▶ [Collected data]:
+ + +

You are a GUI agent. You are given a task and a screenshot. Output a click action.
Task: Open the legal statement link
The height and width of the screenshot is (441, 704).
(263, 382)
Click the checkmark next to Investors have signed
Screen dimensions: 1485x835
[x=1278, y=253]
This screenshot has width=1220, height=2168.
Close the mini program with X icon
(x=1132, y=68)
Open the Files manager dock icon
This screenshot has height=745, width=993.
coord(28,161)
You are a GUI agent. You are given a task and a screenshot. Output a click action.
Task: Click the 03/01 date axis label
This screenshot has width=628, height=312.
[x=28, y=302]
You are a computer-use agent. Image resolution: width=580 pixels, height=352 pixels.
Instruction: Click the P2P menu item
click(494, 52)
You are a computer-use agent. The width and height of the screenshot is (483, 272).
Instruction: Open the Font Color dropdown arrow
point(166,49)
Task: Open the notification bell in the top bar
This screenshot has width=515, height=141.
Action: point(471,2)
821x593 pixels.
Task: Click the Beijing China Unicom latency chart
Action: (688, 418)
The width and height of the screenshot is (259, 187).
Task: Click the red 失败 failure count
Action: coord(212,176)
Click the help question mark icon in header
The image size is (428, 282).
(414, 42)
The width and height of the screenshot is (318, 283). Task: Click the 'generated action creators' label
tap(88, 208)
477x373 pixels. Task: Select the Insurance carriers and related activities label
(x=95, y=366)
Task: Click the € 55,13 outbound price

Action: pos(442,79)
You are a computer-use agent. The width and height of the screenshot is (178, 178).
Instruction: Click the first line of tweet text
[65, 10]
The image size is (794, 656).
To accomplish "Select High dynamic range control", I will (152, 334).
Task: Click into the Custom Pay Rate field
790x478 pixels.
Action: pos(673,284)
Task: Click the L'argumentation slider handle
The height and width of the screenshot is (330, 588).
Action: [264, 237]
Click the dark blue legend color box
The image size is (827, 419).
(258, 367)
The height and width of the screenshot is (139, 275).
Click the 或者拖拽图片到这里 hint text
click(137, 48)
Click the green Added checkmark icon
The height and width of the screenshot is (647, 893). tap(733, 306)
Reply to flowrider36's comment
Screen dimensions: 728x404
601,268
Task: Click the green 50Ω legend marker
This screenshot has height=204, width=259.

+ + +

▶ [WORK INSTRUCTIONS]: Every entry must be output again exactly as it was given.

▶ [ANSWER SECTION]:
You are a GUI agent. You are given a task and a screenshot. Output a click action.
Task: Open the legal statement link
The height and width of the screenshot is (441, 704).
(263, 382)
Click the checkmark next to Investors have signed
Screen dimensions: 1485x835
[x=1278, y=253]
This screenshot has width=1220, height=2168.
Close the mini program with X icon
(x=1132, y=68)
Open the Files manager dock icon
This screenshot has height=745, width=993.
coord(28,161)
You are a GUI agent. You are given a task and a screenshot. Output a click action.
Task: Click the 03/01 date axis label
This screenshot has width=628, height=312.
[x=28, y=302]
You are a computer-use agent. Image resolution: width=580 pixels, height=352 pixels.
Instruction: Click the P2P menu item
click(494, 52)
You are a computer-use agent. The width and height of the screenshot is (483, 272).
Instruction: Open the Font Color dropdown arrow
point(166,49)
Task: Open the notification bell in the top bar
This screenshot has width=515, height=141.
Action: point(471,2)
821x593 pixels.
Task: Click the Beijing China Unicom latency chart
Action: (688, 418)
The width and height of the screenshot is (259, 187).
Task: Click the red 失败 failure count
Action: coord(212,176)
Click the help question mark icon in header
The image size is (428, 282).
(414, 42)
The width and height of the screenshot is (318, 283). Task: Click the 'generated action creators' label
tap(88, 208)
477x373 pixels. Task: Select the Insurance carriers and related activities label
(x=95, y=366)
Task: Click the € 55,13 outbound price

Action: pos(442,79)
You are a computer-use agent. The width and height of the screenshot is (178, 178).
Instruction: Click the first line of tweet text
[65, 10]
The image size is (794, 656).
To accomplish "Select High dynamic range control", I will (152, 334).
Task: Click into the Custom Pay Rate field
790x478 pixels.
Action: pos(673,284)
Task: Click the L'argumentation slider handle
The height and width of the screenshot is (330, 588).
Action: [264, 237]
Click the dark blue legend color box
The image size is (827, 419).
(258, 367)
The height and width of the screenshot is (139, 275).
Click the 或者拖拽图片到这里 hint text
click(137, 48)
Click the green Added checkmark icon
The height and width of the screenshot is (647, 893). tap(733, 306)
Reply to flowrider36's comment
Screen dimensions: 728x404
601,268
Task: Click the green 50Ω legend marker
This screenshot has height=204, width=259.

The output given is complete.